Jansen, van den Wollenberg and Wierda (JWW, 1988) object to the bias in unconditional [joint] maximum likelihood estimation (JMLE, formerly UMLE or UCON) of Rasch parameters. Their comments on the necessity of the Rasch model for measurement and their algebra are impeccable. The practical consequences of their work, however, contradict their objections. The crucial question for practitioners is whether there is a convenient correction for JMLE bias which is accurate enough for practical purposes. Psychometricians can, in fact, find firm support for the use of JMLE in the articles by JWW.

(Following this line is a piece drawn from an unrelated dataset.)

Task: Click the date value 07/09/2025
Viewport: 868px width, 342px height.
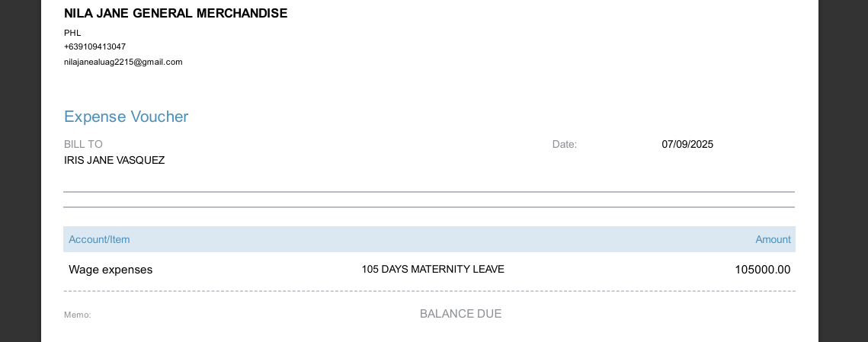Action: pos(687,144)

Even though JWW perseverate on their discovery that the Wright-Douglas (1977) correction of ((K-l)/K) for JMLE bias (K is the number of test items) is slightly inexact for very short tests, the conclusion JWW actually report is that the difference between bias predicted by (K/(K-1)) and the bias JWW observe "practically disappears" (their statement) when tests have more than 10 items. This JWW statement goes further than the Wright and Douglas (1977) recommendation of ((K-1)/K) for tests of more than 20 items.

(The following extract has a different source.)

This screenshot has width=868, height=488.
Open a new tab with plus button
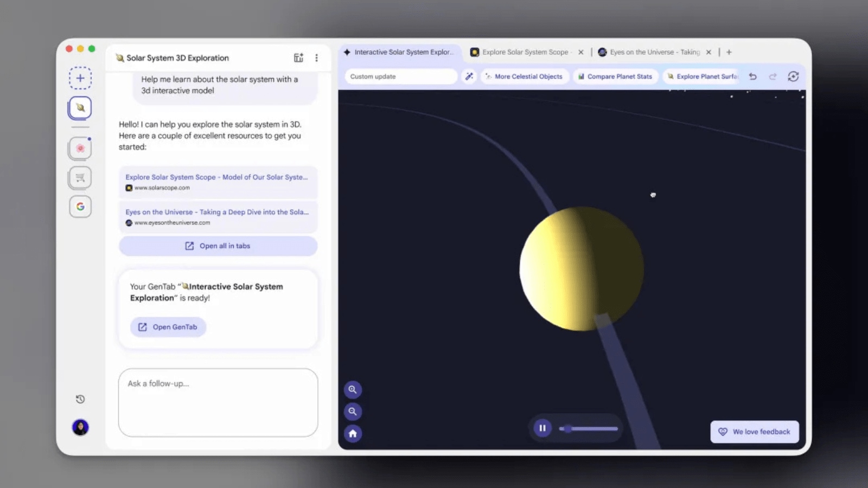pos(729,52)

JMLE bias has no effect on the relative position of items and so no effect on substantive interpretations of the variable defined by the item calibrations. There are, however, two applications in which bias in item difficulties could become a practical problem. These are the effects of item bias on person measurement and on test equating.

PERSON MEASUREMENT BIAS?

What effect does JMLE item calibration bias have on person measures? The aim of testing is to provide person measures sufficiently accurate for fair evaluation. The ((K-l)/K) correction for bias is applied to the item difficulties after they are centered at zero. This makes the measures most affected by error in bias correction to be those associated with extreme scores R = 1 and R = K-1 (R is the number of right answers and K is the number of test items). To discover the maximum effect of JWW inaccuracy in ((K-l)/K) on person measures, I use the values JWW claim to be "correct" in their Tables 1-3, their associated item distributions and test lengths (K = 5,10,15,20) to calculate the person measurement bias when R = 1.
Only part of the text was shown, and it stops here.